ELISH Angiolini, the lord advocate and head of Scotland's prosecution service, is facing a humiliating backlash from some enior lawyers over her admission to the Faculty of Advocates.
Angiolini and the solicitor general, Frank Mulholland, who assists her at the Crown Office, are due to be sworn in as members of the 470-year-old body next month.
However, some advocates are understood to be planning to snub the event because Angiolini and Mulholland are being fast-tracked without sitting any exams or going through the standard nine months of unpaid training known as devilling.
Bypassing devilling is worth almost £80,000 to Angiolini, whose current annual salary is £105,214.
The cash benefit to Mulholland is more than £57,000, as his salary is £96,598.
One advocate told the Sunday Herald: "The truth is that the office of lord advocate is essentially a bureaucratic one, no disrespect to her. She's rarely in the high court. It's not possible to say with a straight face that this is the Bar recognising legal distinction."
One of those who recently went through devilling added: "There's now talk of a boycott of the admission ceremony."
"Folk are saying they're going to be elsewhere," said one QC.
"I can't say I will be at the admission ceremony," said another pointedly.
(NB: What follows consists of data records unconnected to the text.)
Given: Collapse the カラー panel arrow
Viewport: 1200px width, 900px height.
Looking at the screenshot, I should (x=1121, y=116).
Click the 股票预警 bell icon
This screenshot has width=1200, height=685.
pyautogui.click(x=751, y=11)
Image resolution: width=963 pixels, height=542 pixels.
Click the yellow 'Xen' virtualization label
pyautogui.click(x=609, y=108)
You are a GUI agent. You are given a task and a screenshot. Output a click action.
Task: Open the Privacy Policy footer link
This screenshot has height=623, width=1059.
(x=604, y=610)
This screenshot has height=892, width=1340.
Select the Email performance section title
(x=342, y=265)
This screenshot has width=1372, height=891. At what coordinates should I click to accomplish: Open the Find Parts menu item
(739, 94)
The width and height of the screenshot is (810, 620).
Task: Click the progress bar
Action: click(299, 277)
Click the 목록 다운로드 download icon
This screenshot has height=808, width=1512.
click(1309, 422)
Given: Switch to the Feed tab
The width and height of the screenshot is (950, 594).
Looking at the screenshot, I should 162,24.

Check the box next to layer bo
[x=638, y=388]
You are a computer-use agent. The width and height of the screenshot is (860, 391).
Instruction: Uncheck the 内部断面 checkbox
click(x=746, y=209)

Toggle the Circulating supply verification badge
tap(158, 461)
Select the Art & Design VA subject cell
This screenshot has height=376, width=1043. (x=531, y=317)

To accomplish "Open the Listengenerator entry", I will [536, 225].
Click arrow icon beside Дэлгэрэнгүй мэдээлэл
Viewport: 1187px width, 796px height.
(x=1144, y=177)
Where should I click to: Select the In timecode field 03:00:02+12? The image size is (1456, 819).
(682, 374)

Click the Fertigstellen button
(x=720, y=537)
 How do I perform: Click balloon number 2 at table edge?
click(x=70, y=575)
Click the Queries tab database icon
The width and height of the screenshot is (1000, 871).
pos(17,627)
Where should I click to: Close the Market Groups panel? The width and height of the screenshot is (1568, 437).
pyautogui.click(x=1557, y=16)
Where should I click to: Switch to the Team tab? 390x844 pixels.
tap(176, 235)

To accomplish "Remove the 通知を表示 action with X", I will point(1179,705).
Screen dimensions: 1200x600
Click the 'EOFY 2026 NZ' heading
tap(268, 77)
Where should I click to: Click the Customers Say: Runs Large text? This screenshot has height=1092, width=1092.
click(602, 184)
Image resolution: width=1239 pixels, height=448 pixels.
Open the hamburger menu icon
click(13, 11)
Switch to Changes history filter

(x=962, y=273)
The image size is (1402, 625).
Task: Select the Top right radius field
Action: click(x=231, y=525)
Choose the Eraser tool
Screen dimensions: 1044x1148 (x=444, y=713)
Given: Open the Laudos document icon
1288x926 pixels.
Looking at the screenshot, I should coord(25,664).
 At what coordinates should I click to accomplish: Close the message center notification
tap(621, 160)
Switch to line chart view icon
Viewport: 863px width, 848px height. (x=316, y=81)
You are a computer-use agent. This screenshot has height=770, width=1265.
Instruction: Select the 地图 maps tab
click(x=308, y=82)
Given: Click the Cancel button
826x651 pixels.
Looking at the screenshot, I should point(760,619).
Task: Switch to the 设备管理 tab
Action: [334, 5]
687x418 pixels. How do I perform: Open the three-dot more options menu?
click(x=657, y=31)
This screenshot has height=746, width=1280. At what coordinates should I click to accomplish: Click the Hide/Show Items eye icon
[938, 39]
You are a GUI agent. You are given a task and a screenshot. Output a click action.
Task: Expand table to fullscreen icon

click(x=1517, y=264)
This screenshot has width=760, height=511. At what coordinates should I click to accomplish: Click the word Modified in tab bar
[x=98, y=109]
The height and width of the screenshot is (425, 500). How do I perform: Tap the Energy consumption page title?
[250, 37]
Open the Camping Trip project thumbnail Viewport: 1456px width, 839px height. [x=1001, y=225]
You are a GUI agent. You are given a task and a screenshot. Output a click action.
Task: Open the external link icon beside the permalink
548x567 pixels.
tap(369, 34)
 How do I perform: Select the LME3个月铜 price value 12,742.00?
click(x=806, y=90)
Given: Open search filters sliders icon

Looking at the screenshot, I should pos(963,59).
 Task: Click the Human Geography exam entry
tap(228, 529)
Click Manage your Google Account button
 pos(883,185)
A senior defence lawyer said the decision to admit the law officers had dismayed young lawyers struggling through their apprenticeships.
"Faculty friends are not happy at all. I know one devil' who's facing the best part of a year without any money at all. She's now wondering why she's bothering when it's as easy as they're making it look for the law officers."
The offer to Angiolini and Mulholland was made earlier this month by Richard Keen QC, dean of the faculty.
He said it was "entirely appropriate" given they had played "a leading role in the legal profession for a number of years".
Many lawyers believe the move is motivated by a desire to reclaim the lord advocate and solicitor general for the faculty, as they were the first pair of law officers not to be members.
"The idea this has been done because the faculty want to welcome Elish and Frank is nonsense, because the faculty were dead set against them being lord advocate and solicitor general. They want these jobs back in the fold," said one lawyer.
The move arguably makes it simpler for Angiolini to become a judge once she steps down as lord advocate.
In the long-term, some lawyers believe the faculty is worried about keeping up its numbers, and is planning to open its doors to a wider range of members: Angiolini and Mulholland would effectively be adverts for admission.
In 1993, advocates lost their sole rights of audience in the higher courts when the first solicitor advocates were created, with the result that membership of the faculty has no longer a prerequisite for appearance in the higher courts.
All 459 advocates are effectively sole traders who must wait to be instructed by solicitors, and who must hand over 15% of their income to the faculty's trading arm for secretarial support and library services.
The 254 solicitor advocates, however, are able to work in high-street offices with assistants, share work with other firms, and don't have to pay 15% to Faculty Services Ltd, though they do instead have to finance their own equivalent overheads.
Many believe the dean now hopes to entice senior solicitor advocates to join the faculty to maintain its income.
"I think the dean's agenda is to bring in other types of member to the faculty. A number of solicitor advocates have been canvassed about joining," said one QC.
Gerry Considine, a past president of the Glasgow Bar Association, said the fast-tracking of Angiolini and Mulholland would dismay many young lawyers taking the traditional route into the faculty.
"There will be people who are currently devilling, having given up a year of their career without any money, who are going to be upset at the thought of other people being able to bypass the system. There will be much more upset if it becomes an open-door policy."
Donald Findlay QC, one of the country's leading advocates, said he was in favour of Angiolini and Mulholland being admitted, provided theirs was not a unique case.
"The concern that some of us have is not about them as individuals, but we would think it was perhaps unfair if we did not extend the same courtesy to other suitably experienced and qualified persons."
Ian Duguid QC, chair of the Faculty of Advocates Criminal Bar Association, said there was no general ill-feeling about the admissions, but conceded "some individuals are speaking for themselves" after going through "a period of devilling and whatever hardship financial and otherwise goes with that".
A faculty spokesman said: "The Faculty of Advocates admits people in terms of its regulations for entrants, and the regulations provide for different requirements depending on the experience of the individual applicant.
"Each case is looked at on its merits and exemptions are given where appropriate. The exemption procedure is a rigorous one and involves consultation between the dean, the relevant committees, the faculty's board of examiners and the Dean's Council."
A Crown Office spokesman said: "Mrs Angiolini and Mr Mulholland are honoured to have been invited to apply to join the faculty. Regulations on admission are a matter for the faculty."